#### How to complete this task:
Scan the entries below. Return every line that includes "input".

#### Saved data entries:
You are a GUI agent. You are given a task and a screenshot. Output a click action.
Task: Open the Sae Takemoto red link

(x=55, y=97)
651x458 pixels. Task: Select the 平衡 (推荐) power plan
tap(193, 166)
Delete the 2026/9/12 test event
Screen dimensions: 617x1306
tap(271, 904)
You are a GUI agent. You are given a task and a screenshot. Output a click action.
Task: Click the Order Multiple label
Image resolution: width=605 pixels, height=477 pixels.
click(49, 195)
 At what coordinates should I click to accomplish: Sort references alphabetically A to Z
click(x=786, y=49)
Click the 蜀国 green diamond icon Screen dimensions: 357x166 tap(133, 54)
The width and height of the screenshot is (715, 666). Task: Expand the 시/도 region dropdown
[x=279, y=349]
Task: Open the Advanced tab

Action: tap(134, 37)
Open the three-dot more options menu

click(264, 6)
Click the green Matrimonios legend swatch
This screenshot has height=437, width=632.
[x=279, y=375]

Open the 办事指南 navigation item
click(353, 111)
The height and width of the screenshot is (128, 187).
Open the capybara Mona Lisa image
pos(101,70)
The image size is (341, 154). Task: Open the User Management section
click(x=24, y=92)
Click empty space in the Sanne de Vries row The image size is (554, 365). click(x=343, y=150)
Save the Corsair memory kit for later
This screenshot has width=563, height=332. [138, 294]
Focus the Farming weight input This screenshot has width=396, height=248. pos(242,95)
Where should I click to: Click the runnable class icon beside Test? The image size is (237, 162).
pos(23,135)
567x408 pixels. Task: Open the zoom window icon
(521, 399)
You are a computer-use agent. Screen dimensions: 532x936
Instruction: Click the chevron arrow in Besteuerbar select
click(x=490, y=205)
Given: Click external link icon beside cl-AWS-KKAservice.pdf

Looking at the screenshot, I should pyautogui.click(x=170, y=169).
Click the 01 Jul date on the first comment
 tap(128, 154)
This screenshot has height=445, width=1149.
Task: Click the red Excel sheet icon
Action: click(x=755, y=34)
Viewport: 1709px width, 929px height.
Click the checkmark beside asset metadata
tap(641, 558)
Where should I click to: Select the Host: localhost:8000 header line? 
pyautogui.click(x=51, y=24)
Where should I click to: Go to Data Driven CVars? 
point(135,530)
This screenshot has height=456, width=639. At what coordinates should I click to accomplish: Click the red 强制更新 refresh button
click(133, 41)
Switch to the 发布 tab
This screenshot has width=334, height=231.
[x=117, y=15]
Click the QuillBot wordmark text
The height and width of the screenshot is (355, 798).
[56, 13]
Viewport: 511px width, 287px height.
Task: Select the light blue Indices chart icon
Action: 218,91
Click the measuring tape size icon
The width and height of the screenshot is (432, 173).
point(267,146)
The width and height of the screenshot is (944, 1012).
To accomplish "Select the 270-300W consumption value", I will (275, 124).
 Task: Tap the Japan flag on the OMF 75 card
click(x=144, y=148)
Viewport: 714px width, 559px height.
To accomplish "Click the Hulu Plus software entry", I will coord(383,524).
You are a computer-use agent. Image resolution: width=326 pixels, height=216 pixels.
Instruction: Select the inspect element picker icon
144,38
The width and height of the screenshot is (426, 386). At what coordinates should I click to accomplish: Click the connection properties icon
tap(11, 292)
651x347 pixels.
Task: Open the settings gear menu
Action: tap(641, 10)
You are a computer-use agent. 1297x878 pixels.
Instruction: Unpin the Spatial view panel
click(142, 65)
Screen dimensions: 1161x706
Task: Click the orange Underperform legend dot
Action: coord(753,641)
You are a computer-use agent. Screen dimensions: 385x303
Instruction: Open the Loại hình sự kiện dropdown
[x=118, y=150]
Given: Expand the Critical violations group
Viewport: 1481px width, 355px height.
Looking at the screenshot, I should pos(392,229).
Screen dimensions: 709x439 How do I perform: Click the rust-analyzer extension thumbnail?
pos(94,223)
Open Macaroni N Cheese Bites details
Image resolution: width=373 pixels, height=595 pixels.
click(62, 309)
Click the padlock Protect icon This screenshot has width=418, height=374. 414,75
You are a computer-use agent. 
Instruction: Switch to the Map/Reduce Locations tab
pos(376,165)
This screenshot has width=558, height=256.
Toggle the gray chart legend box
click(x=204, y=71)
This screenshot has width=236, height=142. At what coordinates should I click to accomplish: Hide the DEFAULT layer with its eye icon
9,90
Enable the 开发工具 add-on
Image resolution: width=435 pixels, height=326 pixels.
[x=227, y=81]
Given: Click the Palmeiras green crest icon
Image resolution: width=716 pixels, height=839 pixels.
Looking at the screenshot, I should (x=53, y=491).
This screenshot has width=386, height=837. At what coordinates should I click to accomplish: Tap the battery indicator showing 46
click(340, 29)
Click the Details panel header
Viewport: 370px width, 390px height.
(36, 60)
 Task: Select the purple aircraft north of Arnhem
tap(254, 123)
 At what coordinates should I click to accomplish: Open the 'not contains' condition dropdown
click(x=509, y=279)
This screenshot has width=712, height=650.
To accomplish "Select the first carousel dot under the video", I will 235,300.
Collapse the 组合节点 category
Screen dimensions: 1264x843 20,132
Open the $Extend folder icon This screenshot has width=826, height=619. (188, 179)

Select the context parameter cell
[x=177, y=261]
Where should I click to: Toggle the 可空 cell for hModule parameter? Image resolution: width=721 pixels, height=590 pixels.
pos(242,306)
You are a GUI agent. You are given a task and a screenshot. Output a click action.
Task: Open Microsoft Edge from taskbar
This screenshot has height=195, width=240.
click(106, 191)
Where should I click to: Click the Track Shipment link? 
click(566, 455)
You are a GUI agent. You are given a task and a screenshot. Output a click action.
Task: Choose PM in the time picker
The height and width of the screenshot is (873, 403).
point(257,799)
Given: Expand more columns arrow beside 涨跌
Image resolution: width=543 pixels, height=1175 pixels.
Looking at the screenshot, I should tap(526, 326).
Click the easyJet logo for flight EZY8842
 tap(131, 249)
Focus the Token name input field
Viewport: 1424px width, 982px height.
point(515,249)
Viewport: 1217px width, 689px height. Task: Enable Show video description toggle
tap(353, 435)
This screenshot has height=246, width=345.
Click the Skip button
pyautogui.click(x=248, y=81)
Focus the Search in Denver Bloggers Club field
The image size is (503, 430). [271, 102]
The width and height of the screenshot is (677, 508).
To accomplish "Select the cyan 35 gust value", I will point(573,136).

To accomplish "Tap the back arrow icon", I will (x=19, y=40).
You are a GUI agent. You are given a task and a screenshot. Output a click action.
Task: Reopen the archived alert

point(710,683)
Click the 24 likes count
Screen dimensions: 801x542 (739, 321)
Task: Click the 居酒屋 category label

#### Exercise result:
Focus the Farming weight input This screenshot has width=396, height=248. pos(242,95)
Focus the Token name input field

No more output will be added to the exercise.